Twenty-seven trials (n=3,177) were included; the number of participants in each trial ranged from 20 to 611.
The authors reported that 3 studies were double-blind, 16 adequately described the method of randomisation, 15 adequately described allocation concealment and 26 adequately described withdrawals.
Seven studies compared medical with expectant management (n=513). Medical management was almost three times more likely than expectant management to induce complete evacuation of conception products (RD 49.7%, 95% CI: 28.3, 71.1, p<0.001) with an NNT of 2. However, there was significant heterogeneity between the studies (p<0.001). Patient satisfaction could not be compared.
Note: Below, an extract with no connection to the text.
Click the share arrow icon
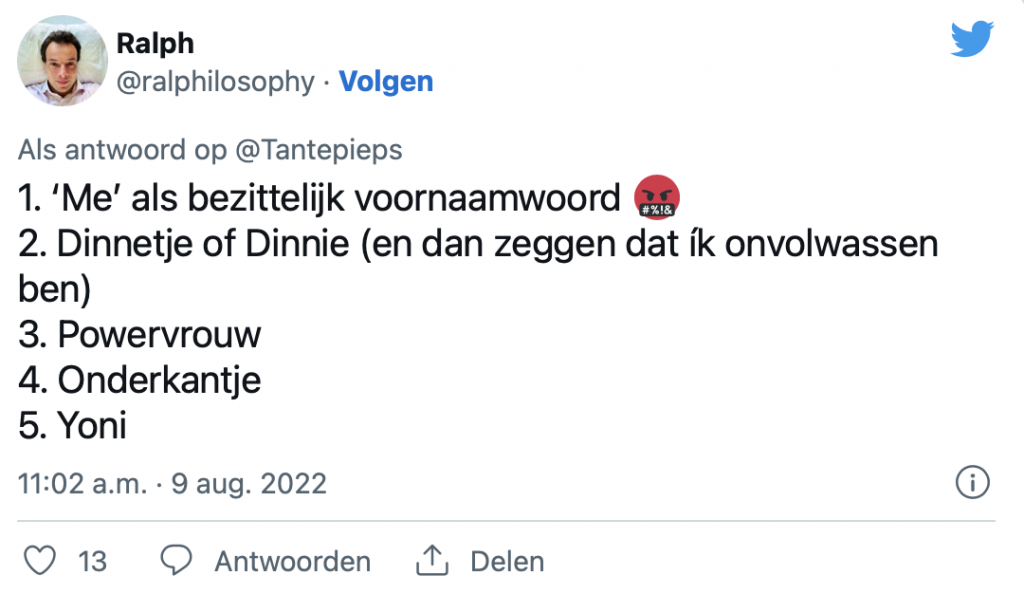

Five studies compared surgical with expectant management (n=545). There was no significant difference in complete evacuation of the uterine cavity between the two management strategies, although the results favoured surgical management (overall RD 16.2%, 95% CI: -2.5, 35.0, p=0.09). There was significant heterogeneity between the studies (p<0.001). Based on 2 studies with significant heterogeneity (p=0.02), there was no significant difference in the rate of patient satisfaction.
Nine studies compared surgical with medical management (n=1,376). Surgical management was more likely than medical management to induce complete evacuation of conception products (RD 32.8%, 95% CI: 14.4, 51.1; p<0.001) with an NNT of 3. However, there was significant heterogeneity between the studies (p<0.001). Patient satisfaction did not significantly differ between surgical and medical management.
Four studies compared vaginal with oral misoprostol (n=496). These medical treatments did not significantly differ in rates of successful treatment (RD 8.3%, CIs not reported, p=0.29). There was significant heterogeneity between the studies.
In addition, one study compared different doses of oral misoprostol, one compared misoprostol with dinoprostone, and one compared methotrexate plus misoprostol with misoprostol alone (overall n=247).
Subgroup analyses did not change directions of significance for any of the comparisons. No differences in major complications or adverse events were reported for any of the comparisons.